Estão em dívida rendas no montante total de €17.958,40, sendo ainda que a arrendatária não procedeu à aquisição e instalação de climatização, contrariamente ao que se vinculou, como contrapartida das rendas devidas nos meses de Julho e Agosto de 2008, pelo que é devida a quantia adicional de €3.500,00.

A arrendatária deveria ter saído do locado no final do terceiro mês seguinte à resolução, o que não ocorreu, pelo que, conforme acordado na cláusula 13ª do contrato, é devido, a título de indemnização, o correspondente ao montante em dobro da renda estipulada, devendo à renda do mês de Junho de 2010 acrescer a quantia de €1.644,80, correspondente ao seu dobro, tendo os exequentes um crédito sobre os executados no valor total de €23.103,20, acrescido de juros de mora vencidos e vincendos, bem como acrescidos das rendas até à entrega efectiva do locado, e da respectiva indemnização.

Os demais executados assumiram integralmente todas as obrigações que do referido contrato emergiam para a arrendatária, renunciando inclusivamente ao benefício de excussão prévia, pelo que também estes, na qualidade de fiadores, são responsáveis solidariamente pelo pagamento das aludidas quantias.

++++++++++++++++++++

▶ INSTRUÇÃO 1:
Indique se cada afirmação concorda com o documento, respondendo sim ou não e citando as palavras dele que decidem a questão.
(a) A arrendatária adquiriu e instalou a climatização a que se tinha vinculado.
(b) A indemnização por não sair do locado corresponde ao dobro da renda estipulada.
(c) Os demais executados conservaram o benefício de excussão prévia.
▶ INSTRUÇÃO 2:
Responda às perguntas sobre o documento:
(a) Qual é o montante total das rendas em dívida?
(b) Que cláusula do contrato prevê a indemnização pela permanência no locado?
(c) Em que qualidade os demais executados respondem pelo pagamento das quantias?
Responda apenas com base no documento.

▶ MATERIAL FORNECIDO:
++++++++++++++++++++

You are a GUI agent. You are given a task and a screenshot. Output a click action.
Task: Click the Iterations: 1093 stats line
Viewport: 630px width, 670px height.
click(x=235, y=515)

++++++++++++++++++++

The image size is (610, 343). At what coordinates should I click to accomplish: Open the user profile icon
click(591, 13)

++++++++++++++++++++

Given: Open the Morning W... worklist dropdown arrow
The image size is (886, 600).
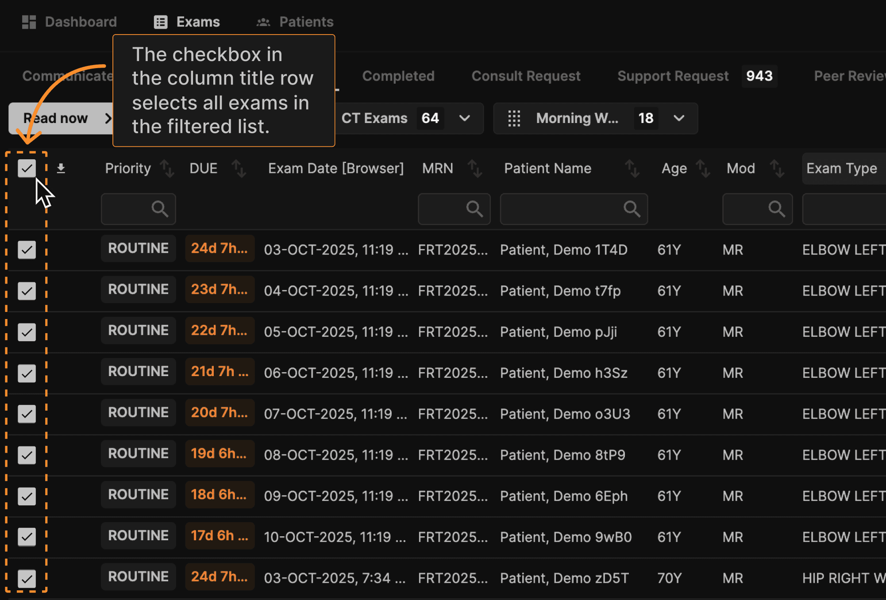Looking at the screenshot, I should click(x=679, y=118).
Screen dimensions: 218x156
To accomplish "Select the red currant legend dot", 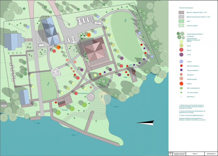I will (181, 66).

++++++++++++++++++++

▶ RESPOSTA CORRETA 1:
(a) Não: "a arrendatária não procedeu à aquisição e instalação de climatização".
(b) Sim: "o correspondente ao montante em dobro da renda estipulada".
(c) Não: "renunciando inclusivamente ao benefício de excussão prévia".

▶ RESPOSTA CORRETA 2:
(a) As rendas em dívida somam €17.958,40.
(b) A indemnização está prevista na cláusula 13ª do contrato.
(c) Os demais executados respondem na qualidade de fiadores, solidariamente.